Ingredient of the Month 9: Dragon Fruit
Can I have an ingredient of the month just because it's so beautiful? -Yes I can when it's as nutritious as dragon fruit! It is a wonderful dessert just halved and scooped from the skin either at room temperature or frozen (somehow it manages to taste almost creamy), or can be added to fruit salads.
Dragon fruit, also called pithaya, actually comes from a cactus not a tree. It is found in Asia and South America, being native to countries like China, Mexico, Argentina and Peru. The cactus flowers are white and bloom only at night, so the dragon fruit cactus is sometimes called "Moonflower" or Queen of the Night"
There are two kinds of fruit; one with bright pink skin and white centre, and one which has a pink centre too. The white-fleshed one is the one we normally see in the UK. In my experience, you have to buy the really ripe ones to get a flavour, and even then it is very delicate, but personally I find this refreshing and not a drawback at all. As well as being lovely to look at, dragon fruit are great nutritionally, too. Here's some information I found out recently:
- They are high in antioxidants, including vitamin C. (Good for your immune system.)

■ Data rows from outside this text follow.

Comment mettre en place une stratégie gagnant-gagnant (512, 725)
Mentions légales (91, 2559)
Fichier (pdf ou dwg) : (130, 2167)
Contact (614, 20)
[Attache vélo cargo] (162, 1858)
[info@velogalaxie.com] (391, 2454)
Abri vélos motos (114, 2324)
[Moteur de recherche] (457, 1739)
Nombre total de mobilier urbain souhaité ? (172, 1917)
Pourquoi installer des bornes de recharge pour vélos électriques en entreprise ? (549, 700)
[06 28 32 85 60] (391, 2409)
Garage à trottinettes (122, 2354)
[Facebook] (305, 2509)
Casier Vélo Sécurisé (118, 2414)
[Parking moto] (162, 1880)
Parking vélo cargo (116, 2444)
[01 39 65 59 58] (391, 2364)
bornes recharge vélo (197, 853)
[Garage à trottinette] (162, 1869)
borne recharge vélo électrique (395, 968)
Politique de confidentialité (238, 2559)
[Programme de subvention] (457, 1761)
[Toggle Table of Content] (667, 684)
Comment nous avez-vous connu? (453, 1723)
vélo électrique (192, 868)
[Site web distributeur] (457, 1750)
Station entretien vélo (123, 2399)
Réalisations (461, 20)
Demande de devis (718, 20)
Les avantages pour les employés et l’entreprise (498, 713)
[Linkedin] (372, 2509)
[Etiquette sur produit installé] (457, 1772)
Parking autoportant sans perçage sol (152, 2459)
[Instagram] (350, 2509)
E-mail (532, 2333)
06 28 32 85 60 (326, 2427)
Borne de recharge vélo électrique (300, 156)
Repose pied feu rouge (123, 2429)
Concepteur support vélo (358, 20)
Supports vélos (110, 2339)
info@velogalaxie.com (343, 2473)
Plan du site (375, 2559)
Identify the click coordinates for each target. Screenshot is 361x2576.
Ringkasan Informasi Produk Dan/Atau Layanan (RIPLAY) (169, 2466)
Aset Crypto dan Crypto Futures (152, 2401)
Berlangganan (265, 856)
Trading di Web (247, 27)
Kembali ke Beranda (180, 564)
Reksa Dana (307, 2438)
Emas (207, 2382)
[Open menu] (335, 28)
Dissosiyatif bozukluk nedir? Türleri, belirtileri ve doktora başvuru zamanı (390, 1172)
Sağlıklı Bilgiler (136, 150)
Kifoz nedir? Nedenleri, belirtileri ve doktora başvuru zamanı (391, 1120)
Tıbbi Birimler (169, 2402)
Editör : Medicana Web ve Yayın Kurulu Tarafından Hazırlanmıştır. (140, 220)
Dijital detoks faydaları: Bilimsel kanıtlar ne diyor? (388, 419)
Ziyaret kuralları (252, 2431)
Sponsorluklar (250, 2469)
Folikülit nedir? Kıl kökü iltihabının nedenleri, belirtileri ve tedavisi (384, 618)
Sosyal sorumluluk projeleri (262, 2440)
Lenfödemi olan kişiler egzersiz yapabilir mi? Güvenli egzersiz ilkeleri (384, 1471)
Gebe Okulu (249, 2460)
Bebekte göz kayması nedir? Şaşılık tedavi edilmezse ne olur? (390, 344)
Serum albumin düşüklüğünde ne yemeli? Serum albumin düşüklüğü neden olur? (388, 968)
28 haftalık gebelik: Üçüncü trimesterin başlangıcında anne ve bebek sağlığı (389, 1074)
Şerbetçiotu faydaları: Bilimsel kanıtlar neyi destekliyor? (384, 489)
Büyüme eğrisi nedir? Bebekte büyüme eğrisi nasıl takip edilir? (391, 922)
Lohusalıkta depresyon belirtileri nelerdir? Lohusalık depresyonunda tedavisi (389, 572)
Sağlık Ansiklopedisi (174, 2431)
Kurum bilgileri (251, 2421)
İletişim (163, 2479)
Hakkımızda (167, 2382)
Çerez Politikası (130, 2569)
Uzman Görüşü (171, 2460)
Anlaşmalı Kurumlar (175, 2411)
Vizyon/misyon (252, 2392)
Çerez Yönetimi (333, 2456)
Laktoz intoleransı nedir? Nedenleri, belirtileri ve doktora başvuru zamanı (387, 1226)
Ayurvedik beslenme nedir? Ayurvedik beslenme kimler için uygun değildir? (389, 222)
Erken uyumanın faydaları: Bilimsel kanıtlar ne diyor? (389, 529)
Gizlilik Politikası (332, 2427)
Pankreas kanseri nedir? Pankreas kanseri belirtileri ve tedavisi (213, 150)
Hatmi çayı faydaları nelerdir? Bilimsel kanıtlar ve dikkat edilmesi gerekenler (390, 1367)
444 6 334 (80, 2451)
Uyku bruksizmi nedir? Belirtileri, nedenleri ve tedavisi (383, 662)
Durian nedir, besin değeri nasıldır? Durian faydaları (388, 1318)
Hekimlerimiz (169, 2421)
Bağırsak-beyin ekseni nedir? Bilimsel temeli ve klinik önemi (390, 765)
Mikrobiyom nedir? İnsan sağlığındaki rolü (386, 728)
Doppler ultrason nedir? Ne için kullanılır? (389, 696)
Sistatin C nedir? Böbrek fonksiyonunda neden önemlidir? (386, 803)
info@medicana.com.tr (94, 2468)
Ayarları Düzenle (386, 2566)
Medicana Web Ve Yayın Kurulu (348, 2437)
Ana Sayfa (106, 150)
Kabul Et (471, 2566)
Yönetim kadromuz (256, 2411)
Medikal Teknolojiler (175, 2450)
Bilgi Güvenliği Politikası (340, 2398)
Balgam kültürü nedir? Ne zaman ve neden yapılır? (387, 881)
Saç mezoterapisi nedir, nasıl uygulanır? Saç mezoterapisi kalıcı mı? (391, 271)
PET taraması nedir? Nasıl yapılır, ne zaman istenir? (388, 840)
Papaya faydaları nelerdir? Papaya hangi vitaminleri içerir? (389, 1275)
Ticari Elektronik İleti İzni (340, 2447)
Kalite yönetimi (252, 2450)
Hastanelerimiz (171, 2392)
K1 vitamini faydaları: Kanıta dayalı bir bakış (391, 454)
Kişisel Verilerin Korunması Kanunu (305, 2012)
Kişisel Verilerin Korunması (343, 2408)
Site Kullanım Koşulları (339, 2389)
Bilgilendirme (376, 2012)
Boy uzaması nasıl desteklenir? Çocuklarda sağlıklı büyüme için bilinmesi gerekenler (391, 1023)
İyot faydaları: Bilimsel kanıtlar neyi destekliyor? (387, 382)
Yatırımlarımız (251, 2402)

- They contain vitamins B1, B2 and B3 (which can lower harmful chloresterol, help metabolise carbs and nourish the skin).
- Their seeds are high in polyunsaturated fatty acids (good fats).
- Eating dragon fruit can help your body detox from heavy metals, and it is said they can relieve a cough and even asthma.
- They contain carotene, which promotes eye health.
- There is even some protein in dragon fruit.
- They are even rich in the minerals calcium and phosphorus, so good for teeth, bones and tissue in general.
- Being low in calories and high in fibre makes dragon fruit very useful as a healthy dessert or snack.